I had been home for spring break for mere minutes when my dad asked, concern in his voice, "Michael, are you a Democrat*?" The question was surprising not in its content but in its timing. My dad follows me on Twitter and while I tend to eschew political discussions, that is the platform on which I am most vocal about my personal beliefs. I had, not for the first time, retweeted something from Bernie Sanders and my dad had taken note. Alas, this "secret" I had been hiding from my family for the past several years was finally brought to light.

I don't know when I became more liberal than the average Mormon but my first few semesters at BYU, a more conservative university, were ironically instrumental in my discovery of my current political stances. While I didn't seek out political discourse during this time, a rumor reached my roommate that I was a "flaming liberal", likely a result of a discussion I had in which I disagreed with someone in my dorm that happened to be a relative of a certain LDS politician. (Discussion is a generous word. I said about 2 sentences; he spoke for almost an hour. I remember mostly just wanting to be left alone while I played pool.) Later, in American Heritage, I had a fateful reading assignment that profoundly influenced how I view welfare. I also had a classmate that shared more liberal viewpoints and our discussions allowed for a healthier environment for my own ideologies to incubate.

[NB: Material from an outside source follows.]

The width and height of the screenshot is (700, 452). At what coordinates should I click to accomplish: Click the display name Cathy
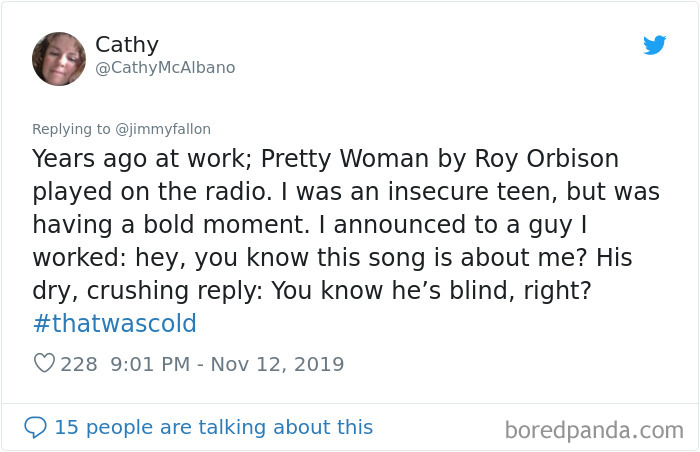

Before I was able to become a full-blown pinko, I served a mission. Focusing on something other than politics for two years effectively declawed the leftist lion cub maturing inside of me. I served in southeastern Idaho. I knew I would have to hold my tongue. That attitude has largely remained with my for the four years I've been back aside from one small community I interact with, which I affectionately call Liberal Mormon Twitter. It can be a bit of an echo chamber but I admit I enjoy hearing voices that have significant commonality with not just my religious but also my political beliefs. It's not even that I enjoy political discussion on Twitter; I'm mostly just there for the jokes and those people seem like they're able to take themselves less seriously than most Mormons I know. Maybe it's just the platform but I still love these guys. It's like a cyber-church where the average congregant is slightly to the left of the average congregant of the church as a whole.

And if we're a cyber-church I guess that makes Ken Jennings our prophet?

I knew that not all Mormons on Twitter were left-leaning but I at least thought most of the more conservative Mormons online were like, "cool Republicans" that were comfortable calling themselves feminists. Unfortunately I recently discovered a handful of alt-right Mormons on Twitter and I fell down several late-night rabbit holes where I would read their posts and become increasingly frustrated and angry. These people openly identify with Nazi symbols and preach hatred. I try to be respectful of all political beliefs but it almost seemed like I was reading parody. How could I share a doctrinal foundation with these people but come away with such different political stances?

Eventually I identified what I feel to be the epicenter of this schism. I got the impression that all of their arguments seemed to be tied to a warped sense of morality, a morality which they seem to view as fundamental and God-given. Unfortunately this morality is really just a gussied up version of white supremacy. When that's your starting ground it's pretty easy to ignore that Jesus probably wasn't white and the Nephites probably weren't white and take some of the more colorful passages of the Book of Mormon (pun definitely intended) and use them to reinforce your warped morality and to justify racist political beliefs.

This also helped me understand more why I consider myself liberal. When Mormon scripture says that the worth of souls is great in the sight of God I believe it means every soul, not just the ones that look like I do. Ours is not a gospel for any specific group but for the totality of humankind. No moral code supersedes that we are all God's children, no matter our skin color, gender, orientation, or anything else. That's one of the greatest truths of the gospel because it unites every single one of us into something above all our earthly divisions. I don't want to get into any political arguments, especially not ones with internet strangers, but I hope that anyone who cares to will know that's why I feel the way that I do.

*For the record I don't identify with any political party but I did vote in the Texas Democratic primary and I also voted for the Democratic nominee for president in 2016.